Conceição Evaristo, Olhos d’água. Rio de Janeiro: Pallas, 2014.
Atualmente, o Vilanismo é composto por Carinhoso, Daniel Ramos, Denis Moreira, Diego Crux, Guto Oca, Rafa Black, Ramo, Renan Teles, Robson Marques e Rodrigo Zaim.
O Vilanismo é uma irmandade de artistas negros formada no final de 2021 com o propósito de desafiar o sistema ocidental das artes visuais, tensionando raça, gênero e classe em suas produções artísticas.
O termo “vilão” carrega múltiplos significados, entre eles o de maldade ou de alguém desprovido de riquezas, historicamente associados à figura do homem negro. É a partir dessa carga simbólica que se constitui o Vilanismo. Entre os elementos que compõem seu arcabouço conceitual estão a figura do malandro e do MC, ao lado de referências como a periferia, o mutirão, os movimentos de luta negra e outras figuras negras das artes visuais. Essas referências colaboram na construção estética e política da irmandade, tensionando os modos como as subjetividades masculinas negras foram sistematicamente negadas, desumanizadas e reduzidas à condição de coisas. Essa imagem foi moldada por um projeto humanista que, embora tenha proclamado ideais de igualdade e progresso, contribuiu ativamente para a exclusão e a violência.

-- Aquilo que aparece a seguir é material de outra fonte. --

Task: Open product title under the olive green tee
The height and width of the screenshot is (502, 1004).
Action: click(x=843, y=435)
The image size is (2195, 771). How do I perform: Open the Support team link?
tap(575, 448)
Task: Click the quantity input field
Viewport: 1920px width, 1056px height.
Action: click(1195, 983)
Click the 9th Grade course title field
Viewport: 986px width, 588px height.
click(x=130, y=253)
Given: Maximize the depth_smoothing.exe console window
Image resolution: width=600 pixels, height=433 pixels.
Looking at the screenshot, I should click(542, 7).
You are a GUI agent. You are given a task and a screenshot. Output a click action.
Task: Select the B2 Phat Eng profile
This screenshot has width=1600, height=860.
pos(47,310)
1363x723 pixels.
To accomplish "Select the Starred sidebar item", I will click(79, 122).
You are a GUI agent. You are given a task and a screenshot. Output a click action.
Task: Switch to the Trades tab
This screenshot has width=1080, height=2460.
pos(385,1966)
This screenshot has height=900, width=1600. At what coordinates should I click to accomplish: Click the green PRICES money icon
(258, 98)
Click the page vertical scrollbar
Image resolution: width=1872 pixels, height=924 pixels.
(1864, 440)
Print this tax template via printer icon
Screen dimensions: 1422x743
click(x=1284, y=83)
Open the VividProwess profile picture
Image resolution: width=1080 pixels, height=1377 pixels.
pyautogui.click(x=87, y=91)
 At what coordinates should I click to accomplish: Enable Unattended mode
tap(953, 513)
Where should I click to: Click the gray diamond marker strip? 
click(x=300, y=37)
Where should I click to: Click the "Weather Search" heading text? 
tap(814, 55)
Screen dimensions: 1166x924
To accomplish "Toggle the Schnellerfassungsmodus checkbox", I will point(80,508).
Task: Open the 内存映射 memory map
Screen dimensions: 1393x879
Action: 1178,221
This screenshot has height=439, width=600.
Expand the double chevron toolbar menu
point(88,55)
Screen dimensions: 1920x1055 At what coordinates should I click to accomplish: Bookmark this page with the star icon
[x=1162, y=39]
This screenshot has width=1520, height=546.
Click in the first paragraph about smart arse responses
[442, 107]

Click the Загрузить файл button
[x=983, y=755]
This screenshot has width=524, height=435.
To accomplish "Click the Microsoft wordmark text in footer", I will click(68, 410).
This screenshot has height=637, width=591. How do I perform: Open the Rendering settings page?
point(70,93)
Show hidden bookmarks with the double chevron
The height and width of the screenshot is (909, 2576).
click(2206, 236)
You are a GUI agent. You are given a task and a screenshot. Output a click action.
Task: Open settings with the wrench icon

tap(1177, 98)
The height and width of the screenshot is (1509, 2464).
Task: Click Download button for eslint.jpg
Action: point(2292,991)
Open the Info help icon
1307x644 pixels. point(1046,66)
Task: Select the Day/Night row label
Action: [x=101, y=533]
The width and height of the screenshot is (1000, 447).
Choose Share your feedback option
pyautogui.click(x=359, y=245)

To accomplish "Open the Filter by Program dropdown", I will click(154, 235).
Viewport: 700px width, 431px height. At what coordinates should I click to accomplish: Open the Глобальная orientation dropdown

Para a 36ª Bienal de São Paulo, o Vilanismo expande e ressignifica a ideia de espaço de trabalho, direito à terra e de conspiração ao apresentar a instalação Os meninos não sei que juras fraternas fizeram (2025) – título emprestado do conto “A gente combinamos de não morrer”, escrito por Conceição Evaristo.1 A proposta convida o público a mergulhar em uma subjetividade marcada pela expressividade artística e intelectual, na qual o ateliê se materializa nos mobiliários, nas produções e nos diálogos, estimulando a imaginação e nos levando a experienciar o universo do Vilanismo. Na instalação, os “vilões”2 – como se autodenominam – articulam sistemas, saberes, ações e lutas simbólicas por meio da produção artística. A irmandade, assim, revela e reconfigura novas possibilidades de masculinidades negras e de humanização, trazendo à tona intelectualidade, fragilidade, diferenças, falhas e a possibilidade de um amor historicamente negado.